Treatment Environment

What impressed me most as I progressed through treatment was how nurturing and supportive the treatment environment was.  The girls/women in treatment, therapists, nutritionists and administrative staff were so kind and warm.  They truly wanted the best for me and I knew it because it was palpable…I actually felt it radiating from each person.  One talented young woman wrote me the most beautiful poem just because I was feeling “down” during treatment one day.  It was awe-inspiring and I wonder if she knows that I read it everyday and that it touches me just as much now as it did the first time I read it?

I realized that my work environment was the opposite and that awareness prompted the beginning of the end of my career as I knew it.

Sadness

Although the shock of seeing my weight number on Monday has worn off, I am still reeling from it.  I have had this overwhelming sense of sadness and am still trying to decipher why.  Yesterday, my therapist had me describe how my body felt and then asked me to recall the first time I remembered feeling this way.  I answered, almost immediately, that it was in 7th grade when a friend with whom I was fighting told me that my new haircut made my face look fat.

This weight number has triggered a reaction that, I suspect, is resulting from something buried deep in my subconscious.  I’m happy that I’ll be seeing my therapist later today to see if I can make head or tails of this experience.  My journey has included a few of these intense, extreme and uncomfortable episodes where their end has marked a leap forward in my recovery.  I’m holding faith that this will be another.

Evil Scales!

Yesterday, I had a physical.  It went really well, my doctor lowered my blood pressure medication and was satisfied with my lifestyle strategies overall.  When the nurse weighed me, I asked her to do a “blind” weight.  In the eating disorder world, patients are encouraged to forgo weighing themselves independent of the treatment staff who use weights as a metric to gauge treatment success.  We get weighed but aren’t told the number, hence, “blind” weights.  Over the last couple of months, I have been so tempted to get on the scale (I haven’t seen “my number” in a year and a half) but have resisted because I knew it wouldn’t contribute positively to my recovery.
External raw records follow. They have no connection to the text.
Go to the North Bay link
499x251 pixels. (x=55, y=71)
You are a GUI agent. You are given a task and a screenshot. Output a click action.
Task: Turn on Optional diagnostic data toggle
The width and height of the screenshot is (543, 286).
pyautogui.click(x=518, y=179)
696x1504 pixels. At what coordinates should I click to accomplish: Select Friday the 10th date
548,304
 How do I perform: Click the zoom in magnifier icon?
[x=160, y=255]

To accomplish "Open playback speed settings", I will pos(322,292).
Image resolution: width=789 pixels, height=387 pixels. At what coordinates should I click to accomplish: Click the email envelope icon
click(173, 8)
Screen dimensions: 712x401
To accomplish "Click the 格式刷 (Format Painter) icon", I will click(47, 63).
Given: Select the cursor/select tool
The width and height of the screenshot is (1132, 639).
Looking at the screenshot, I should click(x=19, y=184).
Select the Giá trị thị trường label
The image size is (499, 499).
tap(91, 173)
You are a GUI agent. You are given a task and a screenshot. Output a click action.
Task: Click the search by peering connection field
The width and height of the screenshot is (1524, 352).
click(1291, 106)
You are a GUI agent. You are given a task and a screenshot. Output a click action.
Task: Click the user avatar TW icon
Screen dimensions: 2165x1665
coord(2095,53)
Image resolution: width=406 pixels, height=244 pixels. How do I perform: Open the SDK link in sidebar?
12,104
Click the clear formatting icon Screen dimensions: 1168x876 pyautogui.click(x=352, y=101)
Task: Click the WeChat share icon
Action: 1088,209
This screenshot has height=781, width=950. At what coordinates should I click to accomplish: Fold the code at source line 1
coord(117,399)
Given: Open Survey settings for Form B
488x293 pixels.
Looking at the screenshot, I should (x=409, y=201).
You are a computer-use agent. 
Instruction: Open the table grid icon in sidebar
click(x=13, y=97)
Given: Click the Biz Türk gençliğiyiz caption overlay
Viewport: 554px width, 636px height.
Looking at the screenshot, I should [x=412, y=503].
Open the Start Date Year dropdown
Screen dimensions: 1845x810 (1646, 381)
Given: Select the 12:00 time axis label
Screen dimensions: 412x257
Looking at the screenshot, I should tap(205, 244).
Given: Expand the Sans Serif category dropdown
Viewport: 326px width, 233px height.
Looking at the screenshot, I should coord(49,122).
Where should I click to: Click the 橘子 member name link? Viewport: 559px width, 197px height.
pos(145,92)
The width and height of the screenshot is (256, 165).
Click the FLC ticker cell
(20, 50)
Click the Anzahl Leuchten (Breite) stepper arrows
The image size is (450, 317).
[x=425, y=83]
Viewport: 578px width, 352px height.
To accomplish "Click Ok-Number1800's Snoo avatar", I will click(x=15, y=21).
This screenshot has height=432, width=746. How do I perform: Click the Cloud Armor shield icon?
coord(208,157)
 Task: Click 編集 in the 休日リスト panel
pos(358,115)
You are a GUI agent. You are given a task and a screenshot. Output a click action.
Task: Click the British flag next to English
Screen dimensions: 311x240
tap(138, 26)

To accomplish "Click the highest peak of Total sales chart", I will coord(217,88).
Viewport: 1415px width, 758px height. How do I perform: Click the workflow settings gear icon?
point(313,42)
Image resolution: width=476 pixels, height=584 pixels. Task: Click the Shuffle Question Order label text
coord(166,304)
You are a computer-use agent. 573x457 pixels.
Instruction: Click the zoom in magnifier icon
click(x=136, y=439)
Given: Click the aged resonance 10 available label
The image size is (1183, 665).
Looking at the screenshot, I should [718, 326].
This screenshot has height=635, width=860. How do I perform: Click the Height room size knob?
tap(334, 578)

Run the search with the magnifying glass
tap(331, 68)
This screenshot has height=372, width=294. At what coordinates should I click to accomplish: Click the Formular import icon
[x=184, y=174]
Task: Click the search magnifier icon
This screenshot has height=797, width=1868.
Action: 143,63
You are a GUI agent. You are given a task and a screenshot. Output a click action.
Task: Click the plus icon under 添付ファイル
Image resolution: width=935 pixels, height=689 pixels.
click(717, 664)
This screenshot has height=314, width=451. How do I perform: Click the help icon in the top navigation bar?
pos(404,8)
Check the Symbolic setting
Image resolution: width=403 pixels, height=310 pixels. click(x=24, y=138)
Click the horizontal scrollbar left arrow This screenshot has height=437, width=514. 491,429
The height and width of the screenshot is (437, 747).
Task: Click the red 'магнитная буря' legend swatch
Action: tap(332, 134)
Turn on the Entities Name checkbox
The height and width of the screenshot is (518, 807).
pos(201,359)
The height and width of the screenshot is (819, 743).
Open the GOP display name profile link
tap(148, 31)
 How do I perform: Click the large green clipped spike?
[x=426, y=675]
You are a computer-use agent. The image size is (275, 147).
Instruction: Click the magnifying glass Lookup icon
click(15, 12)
When I got home from the visit, I was feeling good but then reviewed my visit summary and, unbeknownst to me, my weight was staring me in the face and it wasn’t pretty.  I went from feeling good to feeling crappy in 0.2 seconds.  I was blindsided, I cried, I was disappointed, angry and dejected.  Of course, I wasn’t focusing on the positive but on that stupid number because it was nowhere near where I wanted it to be.  Even though I have improved my eating habits, almost eliminated my binge episodes and lost 3 sizes, it still wasn’t good enough.  So, I spent part of the night allowing myself to feel crappy and then trying to make myself feel better by reiterating all of my accomplishments over the last year and a half.  The good news is that I didn’t binge about it and the bad news is I still know that gosh darn number.

1st Day of Treatment – Continued

Even looking back, I can’t fully identify why I shed so many tears that day and throughout my Day Treatment program.  I was definitely overwhelmed with emotion I was unaccustomed to feeling since I stuffed them down with food for so long.  I remember feeling relief that I wasn’t a failure because I couldn’t lose weight…I was diagnosed with and being treated for a legitimate disorder that prohibited me from doing so with conventional weight loss methods.  It was reassuring that others were going through the same struggles I was but I was surprised to learn that not all women thought the same way I did about food and weight.    I was embarrassed that I needed to have this treatment and ashamed that I was crying in front of strangers – I didn’t want anyone’s pity or to appear weak.  I was also ashamed and embarrassed about my heavy weight.  I know this is all paradoxical but my thoughts at that time were a little mixed up and all over the place!  I guess that’s why I needed to be there so badly.